Plantains slowly turn from green, to yellow, to black, just like a banana. They also go from very firm and starchy, to soft like a banana and they get sweeter as they ripen just like a banana but that is where their similarity ends. Their skin is thicker than a banana which makes them a bit difficult to peel when they are green. Plantains are inexpensive. I paid all of $.43 for my first big plantain. As you can see from the photos, I fried mine then drained the slices on paper towels and salted them. They ripen very slowly and they fry very quickly!
In fact, I slightly burned one side of my plantain slices with the first batch I made. I only fried up half the plantain because I wanted to wait until the other half ripened more to see what it tasted like.

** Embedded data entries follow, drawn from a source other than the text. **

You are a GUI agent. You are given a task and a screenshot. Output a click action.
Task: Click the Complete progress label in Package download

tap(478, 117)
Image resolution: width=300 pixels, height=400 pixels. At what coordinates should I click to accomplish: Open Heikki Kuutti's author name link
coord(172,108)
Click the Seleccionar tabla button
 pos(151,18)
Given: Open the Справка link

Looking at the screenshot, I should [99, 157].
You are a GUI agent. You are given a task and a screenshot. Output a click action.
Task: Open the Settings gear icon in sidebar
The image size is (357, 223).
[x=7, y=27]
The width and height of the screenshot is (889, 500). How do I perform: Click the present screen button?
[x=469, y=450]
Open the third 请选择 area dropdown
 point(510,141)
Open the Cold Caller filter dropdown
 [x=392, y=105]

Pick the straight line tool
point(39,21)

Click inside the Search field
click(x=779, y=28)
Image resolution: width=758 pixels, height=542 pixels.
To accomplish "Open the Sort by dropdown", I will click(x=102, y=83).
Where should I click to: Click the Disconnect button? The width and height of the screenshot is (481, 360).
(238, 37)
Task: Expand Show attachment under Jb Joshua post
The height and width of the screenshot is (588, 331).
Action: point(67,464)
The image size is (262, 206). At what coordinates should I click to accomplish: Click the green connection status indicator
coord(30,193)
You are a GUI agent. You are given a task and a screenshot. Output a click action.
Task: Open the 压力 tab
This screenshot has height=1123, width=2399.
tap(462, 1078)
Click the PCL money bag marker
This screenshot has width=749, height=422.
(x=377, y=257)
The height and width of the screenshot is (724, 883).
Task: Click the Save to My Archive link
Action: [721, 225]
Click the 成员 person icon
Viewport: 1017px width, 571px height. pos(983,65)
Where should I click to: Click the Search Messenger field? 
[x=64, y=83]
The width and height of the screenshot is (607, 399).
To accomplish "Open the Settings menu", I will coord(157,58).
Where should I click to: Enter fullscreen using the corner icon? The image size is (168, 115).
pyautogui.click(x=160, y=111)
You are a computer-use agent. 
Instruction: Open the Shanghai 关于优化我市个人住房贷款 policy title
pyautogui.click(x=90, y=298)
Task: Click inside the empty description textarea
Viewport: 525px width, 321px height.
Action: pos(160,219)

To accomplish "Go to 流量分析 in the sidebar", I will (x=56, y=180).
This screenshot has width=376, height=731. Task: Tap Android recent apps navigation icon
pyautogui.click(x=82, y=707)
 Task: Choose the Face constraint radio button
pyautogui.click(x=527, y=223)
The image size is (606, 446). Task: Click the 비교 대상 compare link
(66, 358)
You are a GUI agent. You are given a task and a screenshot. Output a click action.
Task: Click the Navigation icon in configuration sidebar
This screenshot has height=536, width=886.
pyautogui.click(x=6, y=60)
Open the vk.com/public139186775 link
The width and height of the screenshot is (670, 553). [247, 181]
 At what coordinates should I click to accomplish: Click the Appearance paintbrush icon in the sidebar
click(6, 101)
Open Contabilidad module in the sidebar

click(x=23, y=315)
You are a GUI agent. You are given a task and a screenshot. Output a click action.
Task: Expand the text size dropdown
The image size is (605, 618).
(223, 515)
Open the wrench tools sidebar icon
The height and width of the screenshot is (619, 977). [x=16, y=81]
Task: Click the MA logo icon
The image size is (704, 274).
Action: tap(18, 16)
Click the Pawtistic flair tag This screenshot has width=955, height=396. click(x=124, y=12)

Even though I slightly burned some of the slices which gave them a slightly bitter note, I still enjoyed them.
About a week later, I fried up the other half of the plantain and watched it more carefully when I fried them up. No bitter note. They stay nice and hot so be careful you don’t burn your mouth when you eat them. I didn’t notice any change in taste when I fried the second half even though it had a streak of brown on the skin which means it was getting sweeter.
I bought a second plantain and fried it up the same way and enjoyed it. I haven’t had the patience to wait until it turned brown to see the difference in taste. Once they turn brown or black, they can be used in dessert recipes.
Americans think of plantains as being used for Mexican or Latin dishes. According to Wikipedia, plantains are a staple food in the tropical regions of the world. They fruit all year round. Africa is the largest plantain-producing continent. Northern California is a minor producer of plantains. India, Indonesia, Venezuela, Cuba, Australia, and many other countries produce plantains.
The uses for this fruit are mind-boggling. Every part of the fruit can be used for something it seems. The skin can be made into a drink, the fruit can be made into a flour, the plantain flower is used in soups and gravies, the leaves are used to make tamales or they’re used as plates since they are stronger than banana leaves. The plantain shoots can be used as a salad. Juice from the stem and the peel have been used as first aid for burns and minor abrasions. I’ve barely scratched the surface.
Plantains are a good source of Vitamin A, C, B6, and potassium. Plantains have 890 mg of potassium while bananas have 422 mg ! Potassium stimulates your muscles, nerves and brain cells, and can also help reduce blood pressure and risk of stroke. Plantains are low in sodium, saturated fat, and cholesterol and high in fiber. Recipes for plantains are endless! I will leave the recipes (other than the simple one I mention in this post) for the food/recipe blogging gals and guys out there.
I give plantains a thumb’s up! You should give them a try if you are new to them.